• BRANO DA LEGGERE:

Anche qui tutto si gioca su dentro e fuori, su esterno e interno; da una parte ci sono i buoni che hanno uno scopo, stampare il danaro, dall’altra i cattivi che vogliono fermarli. Il dentro però ha molte declinazioni: l’interiorità dei personaggi ma anche i luoghi in cui buoni e cattivi sono rinchiusi (la tenda della polizia, il bar in cui si sono conosciuti il Professore e l’ispettrice, la casa dell’ispettrice). Lì, le emozioni, i sentimenti i pensieri emergono. Poi c’è il mondo esterno, il fuori, che reagisce a ciò che avviene dentro: città, politica, Storia, e qui sta la differenza.
A tessere la trama c’è Il Professore, abile demagogo e manipolatore, che però ha anche altri problemi da risolvere, e riguardano i suoi sentimenti – l’amore per Woo-jin e per Berlino – che potrebbero mettere ogni cosa a repentaglio; e poi c’è Berlino (Park Hae-soo, bravissimo nel dare corpo al villain che tutto il pubblico ama), il sequestratore violento e sadico, reso pazzo dal dolore cronico. Nei primi sei episodi è solo il maniaco assassino, in questa seconda parte le sfumature si fanno più oscure e profonde: Berlino ha sempre cercato di distruggersi, durante tutta la sua vita, ora c’è qualcosa di diverso, acquista il senso del sacrificio.

• Voci di puntamento a parole ed elementi:
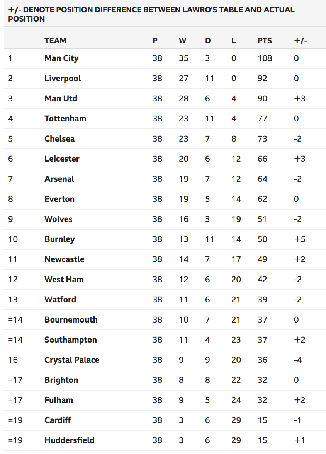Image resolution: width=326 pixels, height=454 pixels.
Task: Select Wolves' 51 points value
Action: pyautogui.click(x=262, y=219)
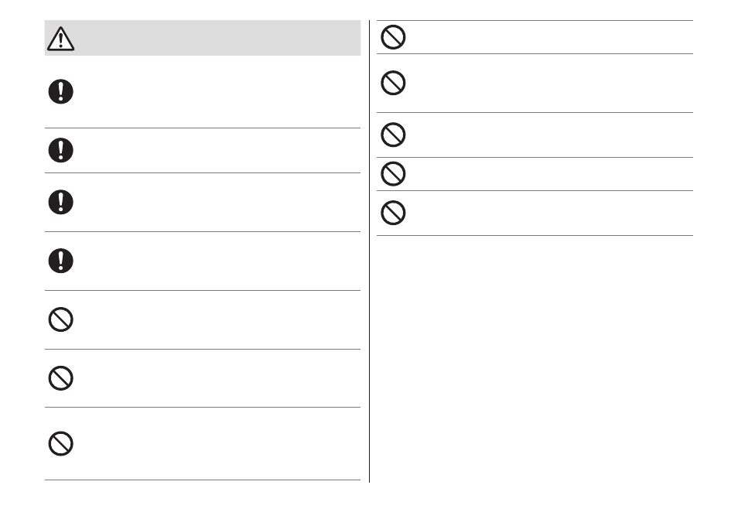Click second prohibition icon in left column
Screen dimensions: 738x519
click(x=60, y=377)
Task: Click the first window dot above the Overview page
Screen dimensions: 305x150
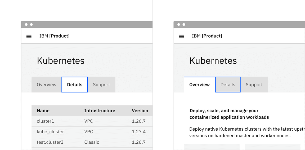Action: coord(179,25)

==

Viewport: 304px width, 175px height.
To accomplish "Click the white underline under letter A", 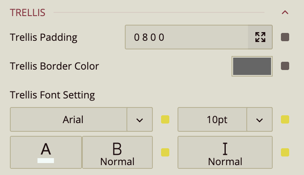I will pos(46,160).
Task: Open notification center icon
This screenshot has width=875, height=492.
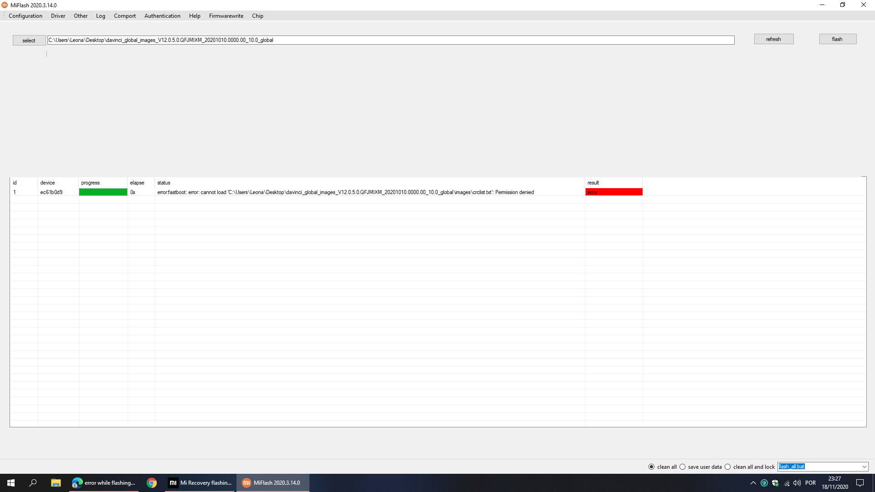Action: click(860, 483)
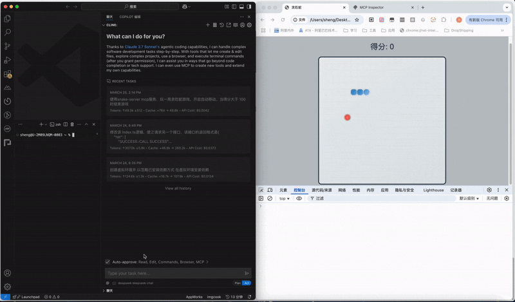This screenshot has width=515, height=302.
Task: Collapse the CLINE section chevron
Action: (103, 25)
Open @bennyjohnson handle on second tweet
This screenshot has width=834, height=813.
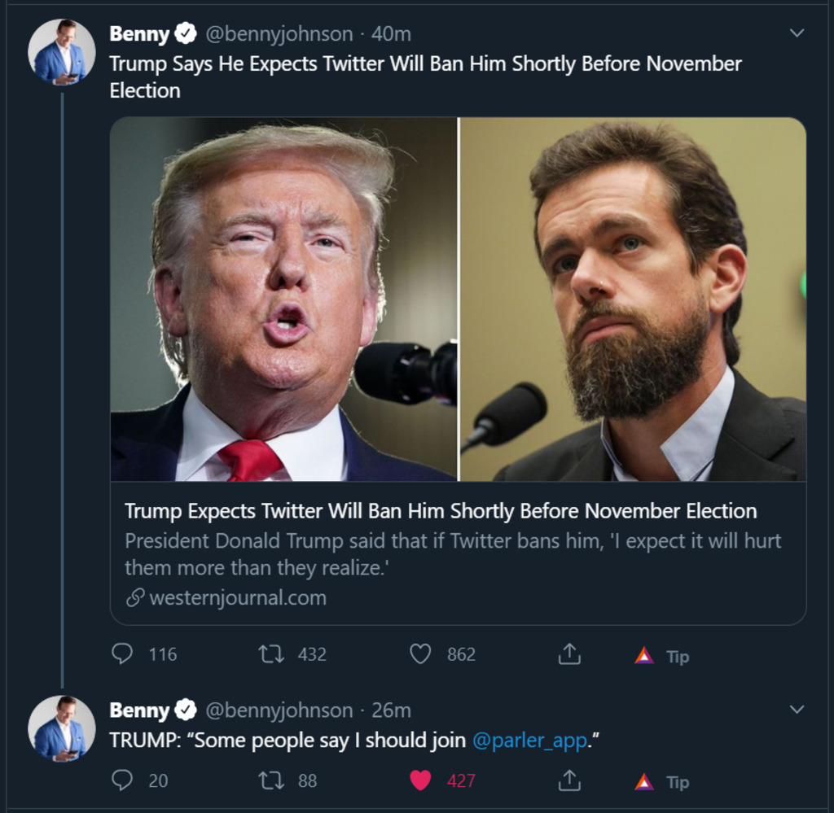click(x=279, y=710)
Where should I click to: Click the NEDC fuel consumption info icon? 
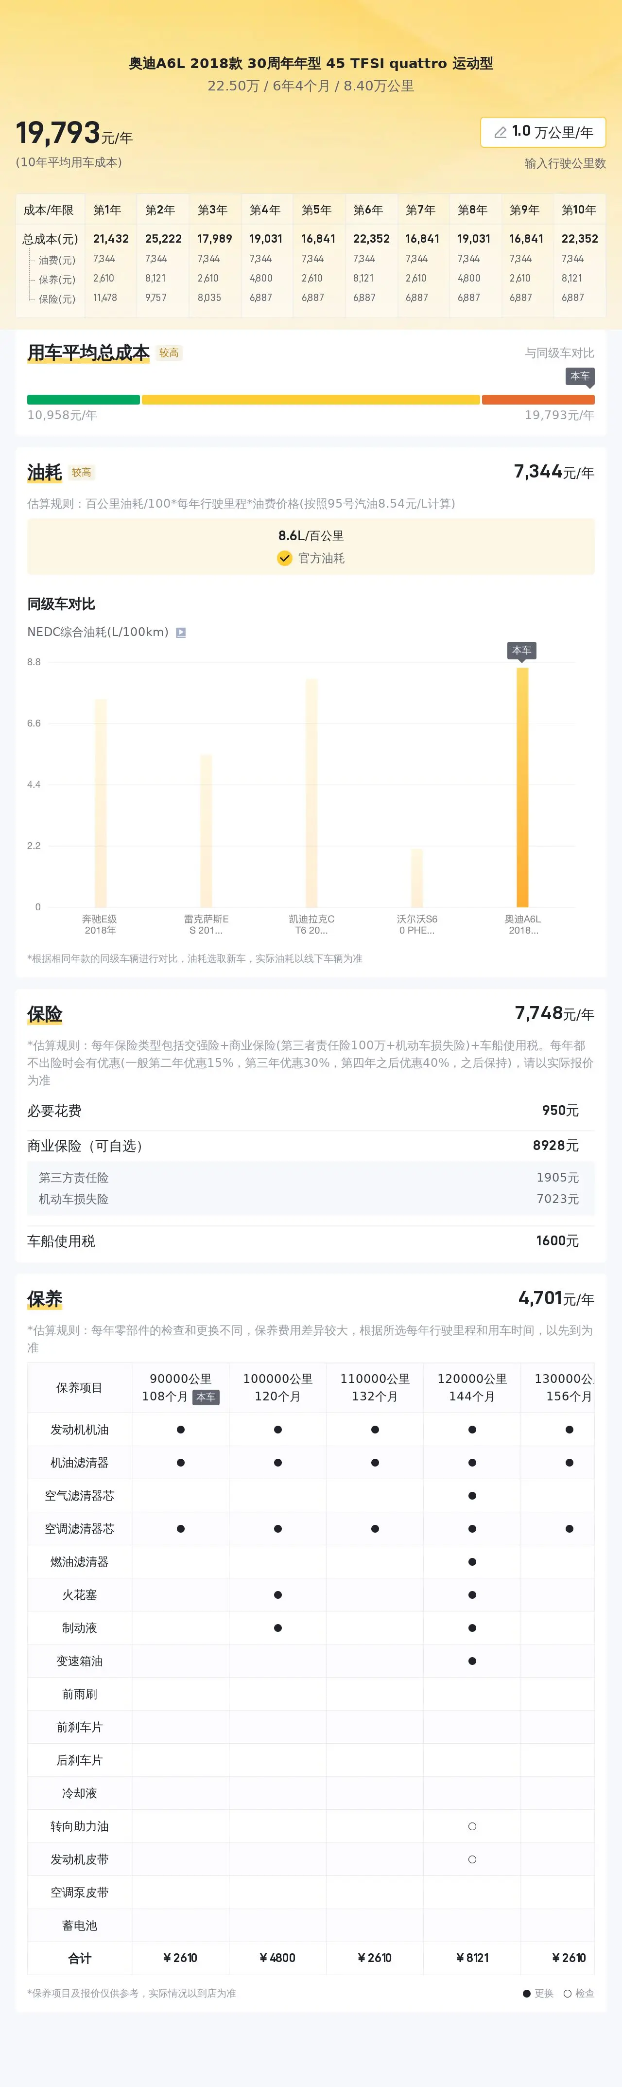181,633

• CONSEGNA: Trascrivi per intero il brano da leggere, senza cambiare nulla.

• RISPOSTA COMPLETA:
Anche qui tutto si gioca su dentro e fuori, su esterno e interno; da una parte ci sono i buoni che hanno uno scopo, stampare il danaro, dall’altra i cattivi che vogliono fermarli. Il dentro però ha molte declinazioni: l’interiorità dei personaggi ma anche i luoghi in cui buoni e cattivi sono rinchiusi (la tenda della polizia, il bar in cui si sono conosciuti il Professore e l’ispettrice, la casa dell’ispettrice). Lì, le emozioni, i sentimenti i pensieri emergono. Poi c’è il mondo esterno, il fuori, che reagisce a ciò che avviene dentro: città, politica, Storia, e qui sta la differenza.
A tessere la trama c’è Il Professore, abile demagogo e manipolatore, che però ha anche altri problemi da risolvere, e riguardano i suoi sentimenti – l’amore per Woo-jin e per Berlino – che potrebbero mettere ogni cosa a repentaglio; e poi c’è Berlino (Park Hae-soo, bravissimo nel dare corpo al villain che tutto il pubblico ama), il sequestratore violento e sadico, reso pazzo dal dolore cronico. Nei primi sei episodi è solo il maniaco assassino, in questa seconda parte le sfumature si fanno più oscure e profonde: Berlino ha sempre cercato di distruggersi, durante tutta la sua vita, ora c’è qualcosa di diverso, acquista il senso del sacrificio.